Some of the ZSM species also perform different functions other than zinc solubilization in the soil, and could be affected by other parameters directly linked to FYM application. Recent studies have shown that some of the ZSM species (i.e., Penicillium spp., Glomus spp., Rhizobium spp., Sphingomonas spp., Aspergillus spp. and Trichoderma spp.) that were distinctively grouped in the management practices lacking FYM are also functional phosphorus solubilizing microbes that are negatively affected by increasing P availability [37,66,67]. The addition of FYM could stimulate soil P availability upon decomposition and mineralization, thereby suppressing some of the phosphorus-solubilization-linked strains of ZSM species. In the study, the application of FYM significantly increased pH relative to no application, and this contributed to 31.4% increase in soil P (Table 2), which could influence the P-solubilization-associated ZSM species.
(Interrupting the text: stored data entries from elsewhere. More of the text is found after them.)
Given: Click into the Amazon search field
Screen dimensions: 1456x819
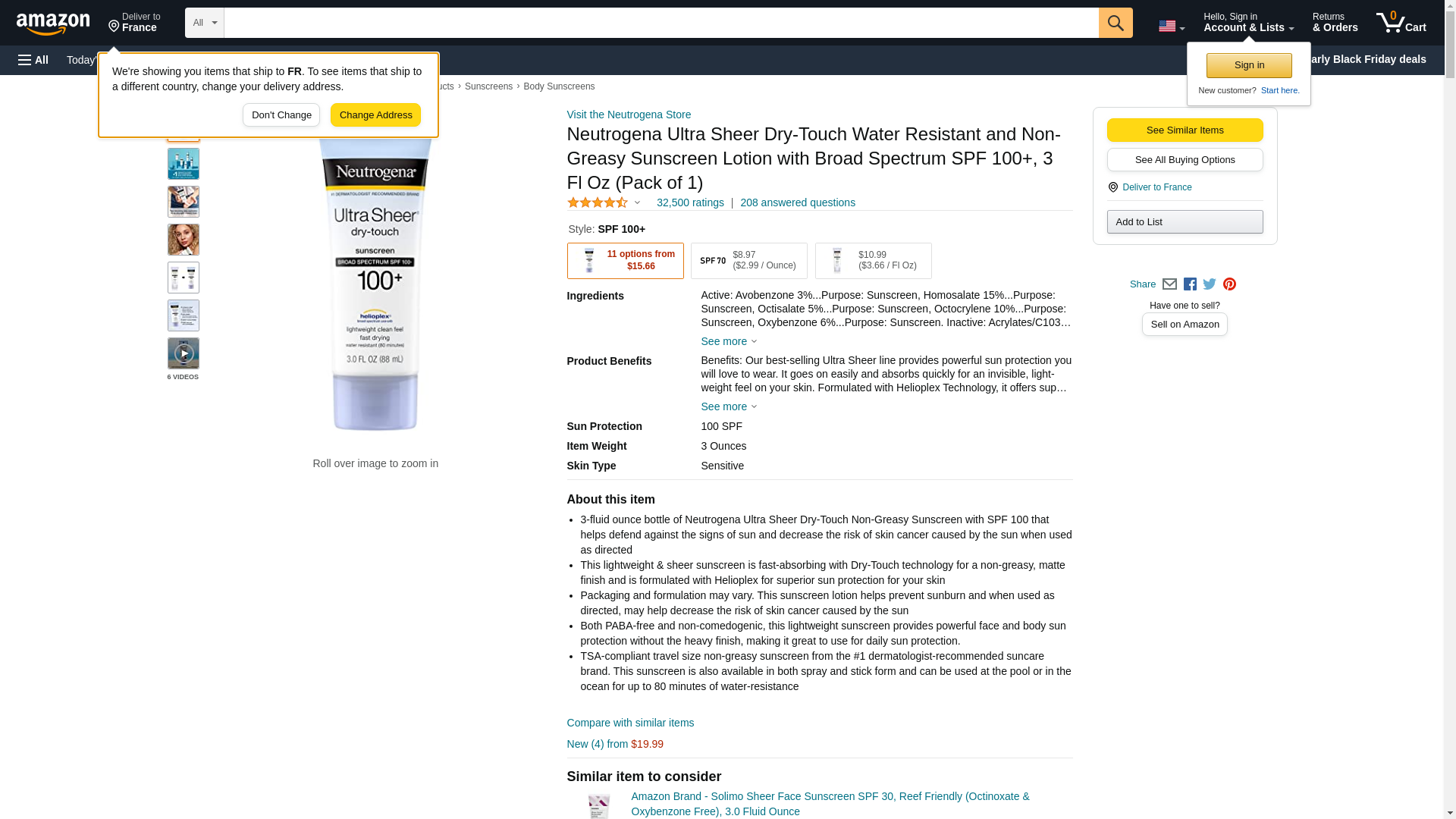Looking at the screenshot, I should pos(661,23).
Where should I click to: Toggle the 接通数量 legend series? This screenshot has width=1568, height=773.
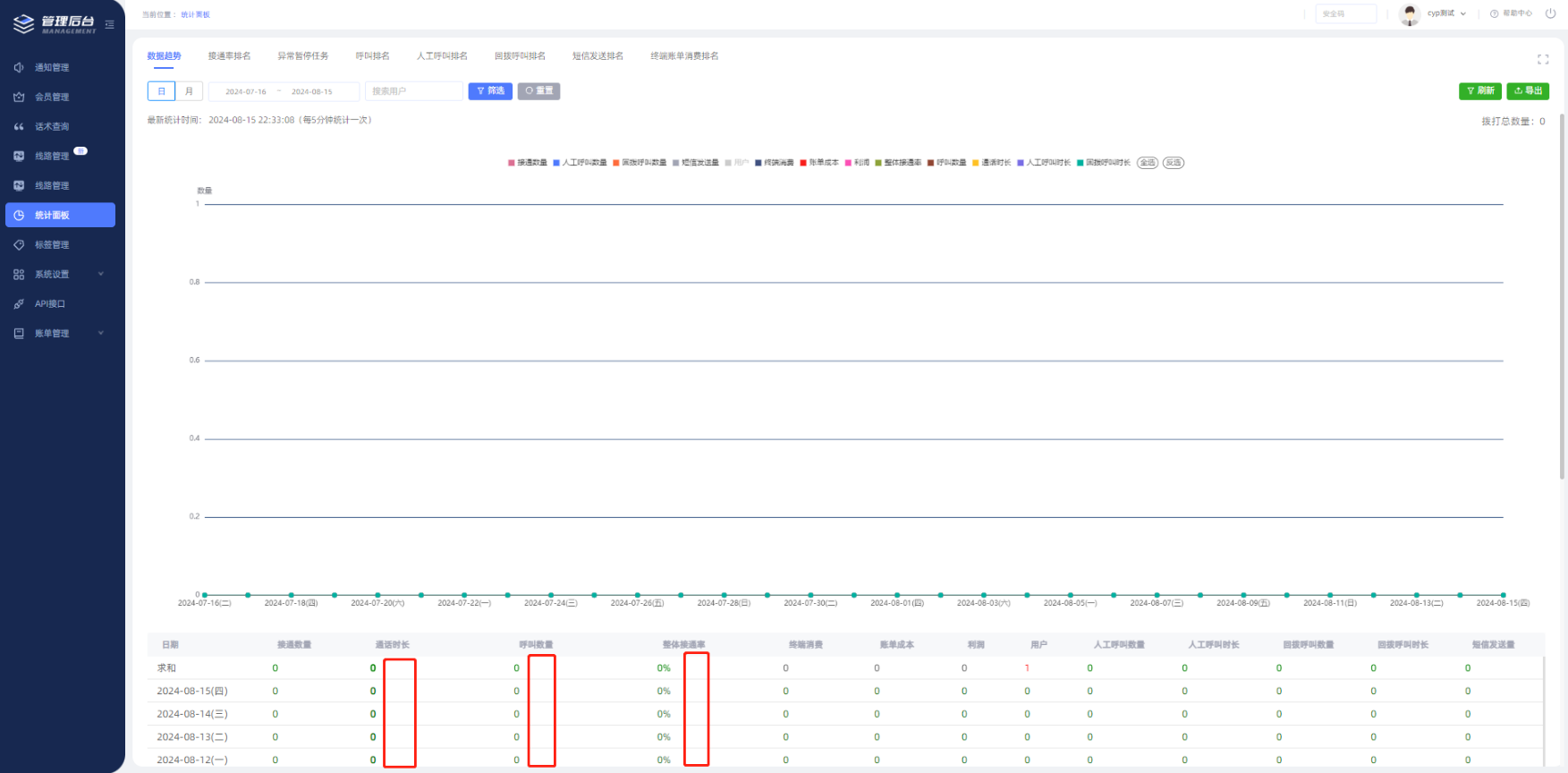coord(528,163)
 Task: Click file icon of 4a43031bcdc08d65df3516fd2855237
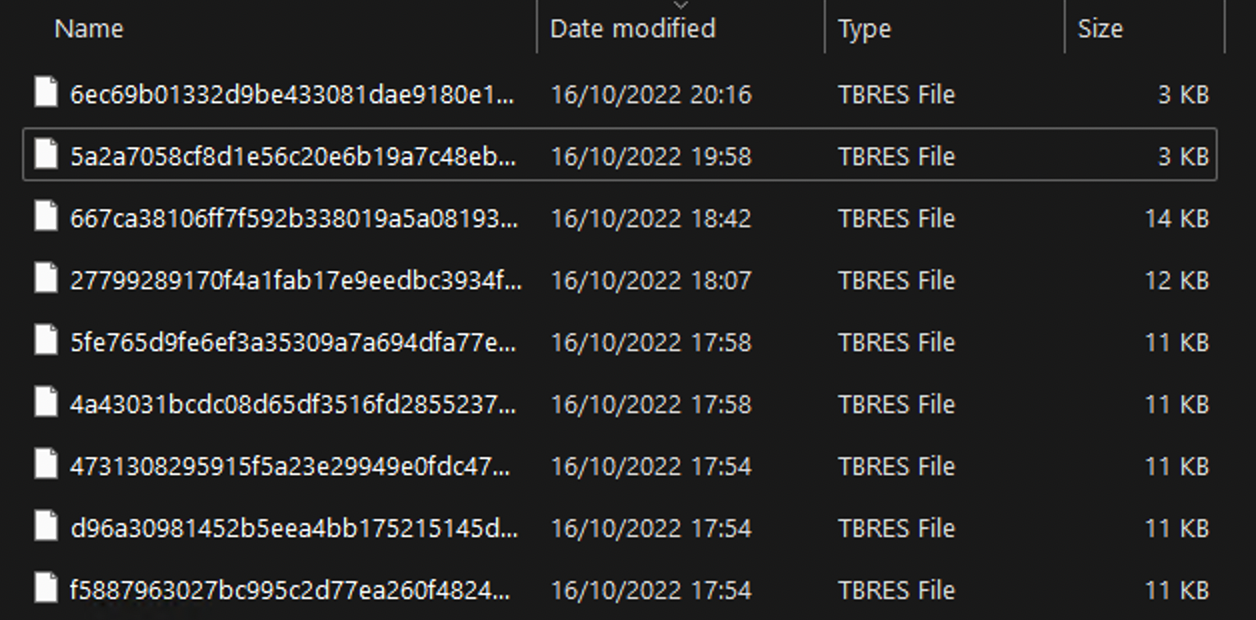46,403
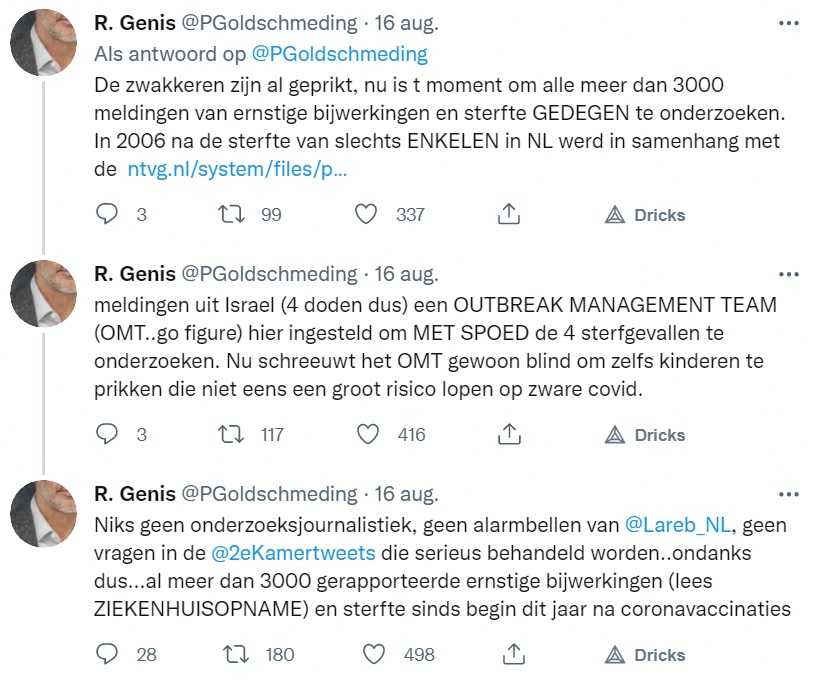Viewport: 817px width, 680px height.
Task: Like the tweet with 498 likes
Action: pos(374,654)
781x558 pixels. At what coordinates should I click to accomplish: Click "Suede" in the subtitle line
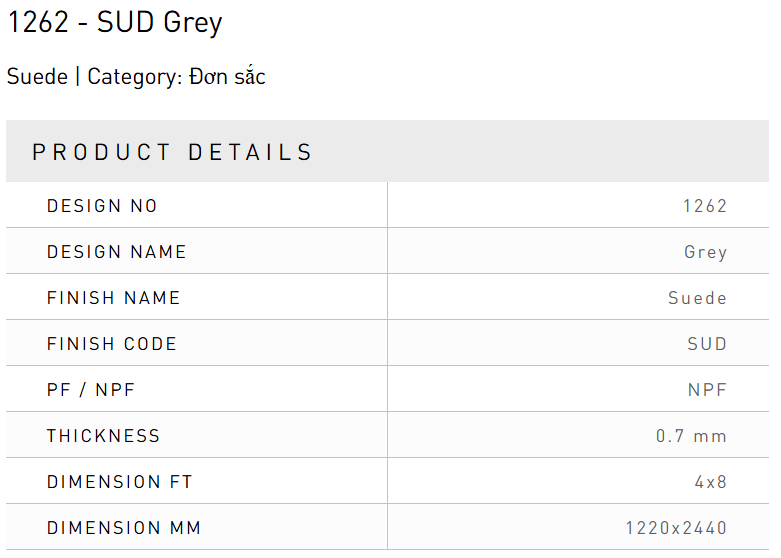point(37,77)
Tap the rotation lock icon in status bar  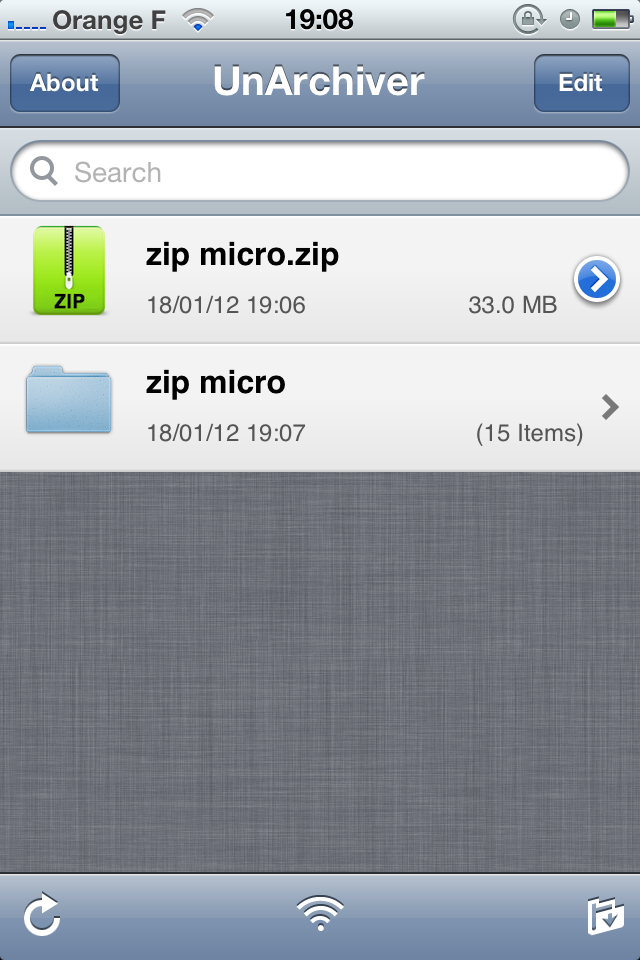529,20
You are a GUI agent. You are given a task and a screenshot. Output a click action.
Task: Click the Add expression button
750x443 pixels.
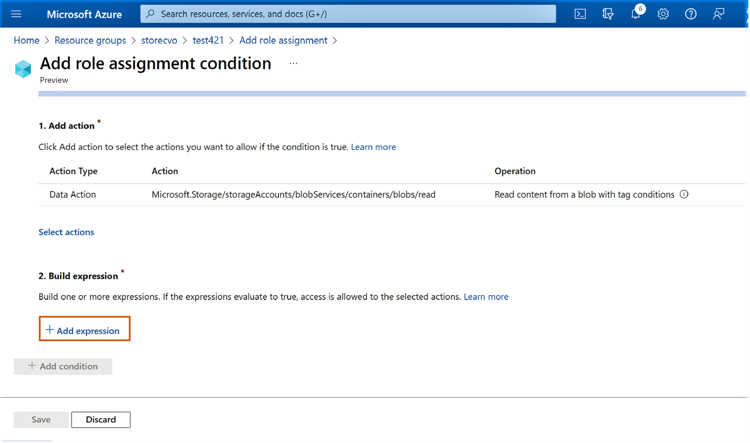84,330
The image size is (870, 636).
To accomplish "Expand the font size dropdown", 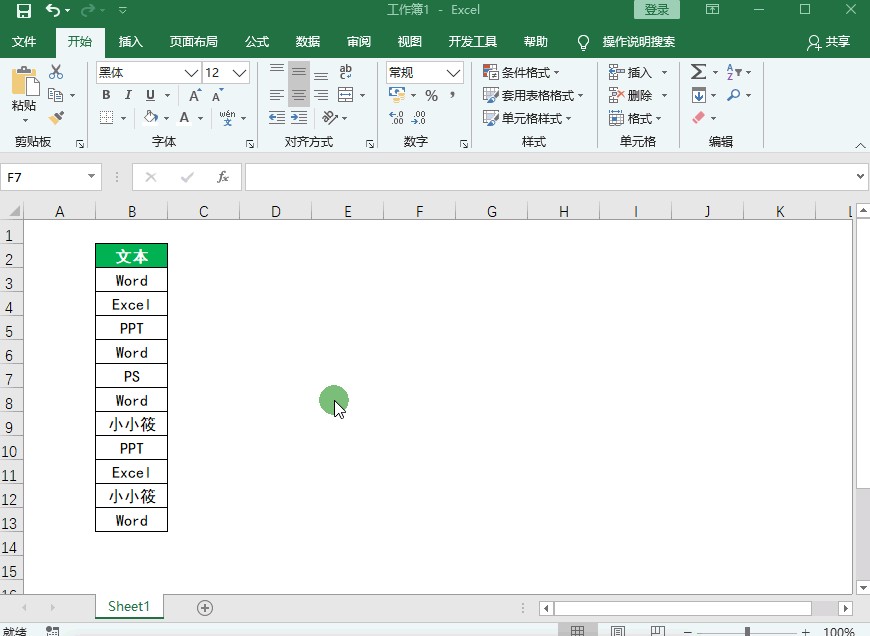I will pyautogui.click(x=239, y=73).
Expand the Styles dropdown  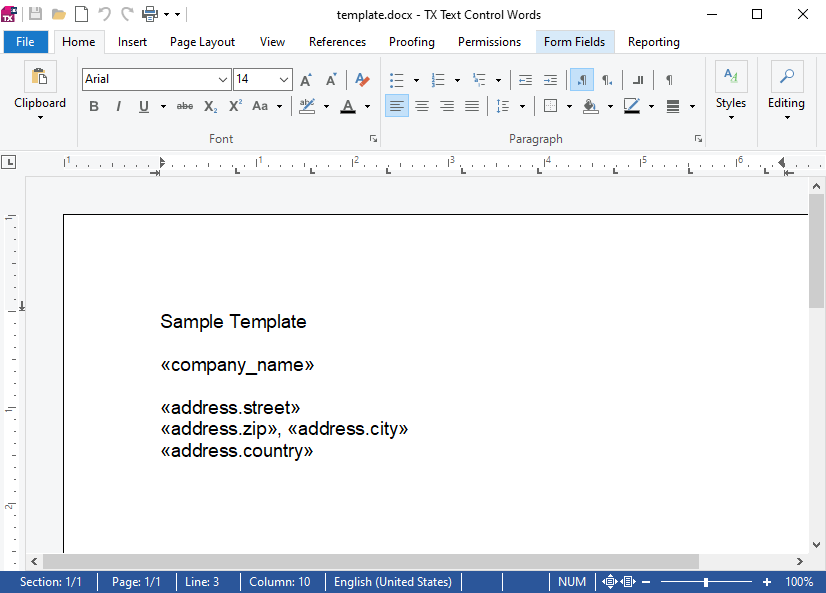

Credible information on the relationship between zinc solubilizers’ abundance and diversity with plant nutrition (zinc uptake) is largely missing and requires further research. In addition, it is still unclear what the crop yields’ trends/patterns would be, relevant to the quantities of Zn available from microbial solubilization compared to the application of Zn-based fertilizers, and whether the quantities of Zn solubilized would be dependable for sustainable crop yields. Still, the quantities of Zn that can be potentially solubilized by these microbes from the different pools lies widely unknown. Moreover, a dearth of knowledge still exists on whether the nutrient (Zn) quantities solubilized by the microbes can be in measures that could sustainably offset the soil deficiency thresholds, and the right combination of systems to optimize the realization of microbial-driven nutrient (Zn) solubilization. Furthermore, in addition to Zn-based fertilizers being costly, there is scanty knowledge on the potential economic benefits that can accrue from microbial-derived nutrient (Zn) mineralization versus the use of inorganic zinc-based fertilizers in enhancing crop production.

5. Conclusions

This study revealed that the application of FYM increases ZSM abundance and diversity. This is important in the quest for sustainable agricultural production by enhancing the provision and availability of multiple soil nutrients for balanced plant (and human) nutrition. As well as macronutrients, the application of FYM improved soil zinc availability, attributable to increased microbial (especially the ZSM) abundance and activities. The study also demonstrated that the application of inorganic N fertilizer, either alone or in combination with FYM and crop residues, influenced the proportions of specific ZSM. Furthermore, the improvement in key soil chemical parameters with the application of FYM stimulated ZSM species richness and abundance. These positive ZSM responses with manure application indicate the potential for biologically mediated soil Zn enrichment as an alternative to Zn-based fertilizer application, to enhance sustainable, ecofriendly and cost-effective Zn bioavailability and supplementation for plants.